Translational ADME-Tox models

By Nico Scheer, PhD

Only a small fraction of compounds entering clinical Phase I studies obtain market approval. A major reason for failure is that current preclinical models are often poorly predictive of efficacy, pharmacokinetics and clinical safety in man. Specifically, the predictability of current preclinical animal models is limited by profound interspecies differences in drug metabolism and disposition. In response, a number of academic and commercial groups including Taconic have developed humanised mouse models.

“Humanised mice can potentially be used to more accurately predict human metabolism and drug-drug interactions.”
-Nico Scheer

The transADMET^TM portfolio is the result of a joint development programme between Taconic and its partner CXR Biosciences Ltd to deliver novel mouse models that are more predictive for the absorption, distribution, metabolism, excretion and toxicity (ADMET) of a pharmaceutical or chemical compound in humans. The transADMET^TM models are a series of mouse lines that are humanised or annulled for key proteins involved in drug metabolism and disposition. These models have the potential to significantly improve the in vivo safety and efficacy evaluation of new drugs and chemical compounds by reducing the impact of species differences and thus allowing more informative decisions in the selection of the most promising candidates to take further in development. Due to this improved selection process in the preclinical development phase, it is anticipated that the transADMET^TM models will contribute to increase the currently poor success rate of getting clinical compounds into the market.

The models are categorised in three panels representing critical pathways in drug metabolism and disposition: Xenoreceptor Panel, Cytochrome P450 Panel and Drug Transporter Panel. In each of these panels, key murine genes have been exchanged for their human counterparts and the corresponding knockout controls have been generated as well. In addition to the single modified mouse lines, multiple humanised and knockout models were developed.

Specifically, humanised mice can potentially be used to more accurately predict human metabolism and drug-drug interactions compared with existing in vivo models. For example, mice humanised for cytochrome P450s can be used to screen for human-unique or human-disproportionate metabolites prior to entering the clinic.
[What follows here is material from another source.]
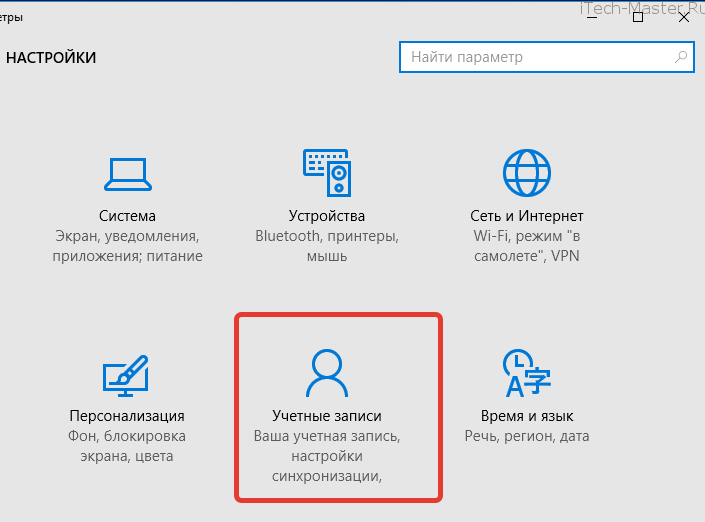
Task: Select the Bluetooth, принтеры, мышь description
Action: click(326, 246)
Or mice humanised for both nuclear receptors (such as PXR and CAR) and cytochrome P450s could potentially be used to predict the impact of novel inducers on recommended victim substrates such as triazolam. 
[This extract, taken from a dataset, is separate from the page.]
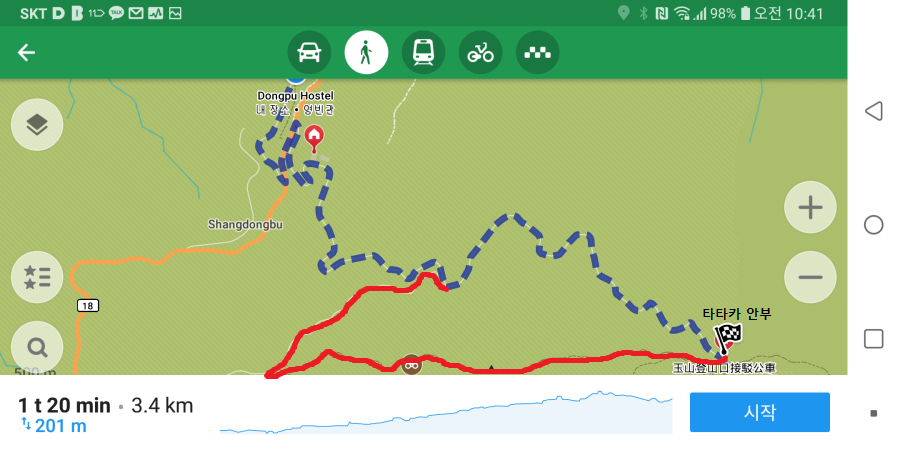Switch to car routing mode
Screen dimensions: 900x450
309,53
The impact of drug transporters on parameters such as biodistribution and drug-drug interactions is increasingly recognised, and may be subject to guidelines from the FDA. The use of mice humanised for key transporter proteins such as MDR1, MRP2, BCRP, OATPs etc. is generating considerable interest in the pharmaceutical industry, and Taconic has facilitated the formation of an expert panel (TEP) bringing together experts from 8 major Companies to help progress the validation of these models.

The transADMET^TM portfolio fits extremely well with the overall Taconic mission, "to provide our customers with in vivo translational products and services to increase the efficiency of life sciences, drug discovery research and safety evaluation".

BIO:

Nico Scheer is Head of the transADMET^TM portfolio at Taconic.  He is the lead molecular biologist in creating these models and directs the team (including Chairing the TEP) towards their further development and commercialisation.